La Taberna de Poe, a unos minutos en coche desde la cabaña de pescador de Marino. Le vendría bien tomarse un par de cervezas.
La calle se ve húmeda y de un negro lustroso, y el viento arrastra el olor a lluvia y el aroma del mar y los pantanos. Se nota relajado mientras va a lomos de su Roadmaster a través de la noche oscura y lluviosa, consciente de que no debería beber, aunque no sabe cómo dejar de hacerlo. De todas mañeras, ¿qué importa? Desde que ocurrió aquello, nota una especie de náusea en el alma, una sensación de terror. La bestia que llevaba dentro ha asomado, el monstruo se ha dejado ver, y tiene delante de sí lo que siempre había temido.
Peter Rocco Marino no es una buena persona. Como podría decirse de casi todos los criminales que ha detenido, siempre ha creído que muy poco de lo que ocurría en su vida era culpa suya, de que es inherentemente bueno, valiente y bienintencionado, cuando en realidad es todo lo contrario. Es un tipo egoísta, retorcido y malo. Malo, pero que muy malo. Por eso le dejó su mujer. Por eso se ha ido al garete su carrera. Por eso lo detesta Lucy. Por eso ha dado al traste con lo mejor que había tenido en la vida: su relación con Scarpetta. Se la ha cargado él. La ha destrozado. La traicionó una y otra vez por algo que Scarpetta no podía evitar. Ella nunca lo deseó, ¿y por qué iba a desearlo? Nunca se sintió atraída por él. ¿Cómo iba a sentirse atraída? Así que la castigó.

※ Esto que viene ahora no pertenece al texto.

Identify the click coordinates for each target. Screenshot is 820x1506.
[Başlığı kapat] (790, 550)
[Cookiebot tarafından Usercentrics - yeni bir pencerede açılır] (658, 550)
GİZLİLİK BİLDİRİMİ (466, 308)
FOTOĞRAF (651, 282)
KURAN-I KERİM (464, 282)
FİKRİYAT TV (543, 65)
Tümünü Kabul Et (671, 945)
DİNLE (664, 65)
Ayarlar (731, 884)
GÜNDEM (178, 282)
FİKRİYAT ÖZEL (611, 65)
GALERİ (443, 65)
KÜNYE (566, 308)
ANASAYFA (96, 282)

Mete una marcha más alta al tiempo que acelera. Va demasiado aprisa, tanto así que las gotas de lluvia le producen dolorosas punzadas en la piel, a toda velocidad rumbo a la franja, como llama él la zona de garitos de isla Sullivan. Se ven coches aparcados allí donde hay sitio, pero ninguna moto, sólo la suya, por causa del mal tiempo. Está helado, tiene las manos entumecidas y siente un dolor y una vergüenza insoportables, con las que se entrevera una furia venenosa. Se desabrocha el trasto inútil que lleva por casco, lo cuelga del manillar y pone el candado en la horquilla delantera de la moto. Las prendas para la lluvia emiten un suave roce cuando entra en un restaurante de madera desbastada. Hay ventiladores en el techo y pósteres enmarcados de cuervos y probablemente todas y cada una de las películas filmadas a partir de relatos de Edgar Allan Poe. La barra está llena a rebosar, y el corazón le da un vuelco y luego empieza a palpitarle cuando ve a Shandy entre dos hombres, uno de ellos con un pañuelo en la cabeza, el tipo al que Marino estuvo a punto de pegarle un tiro la otra noche. Ella está hablando con él y restriega su cuerpo contra el brazo del tipo.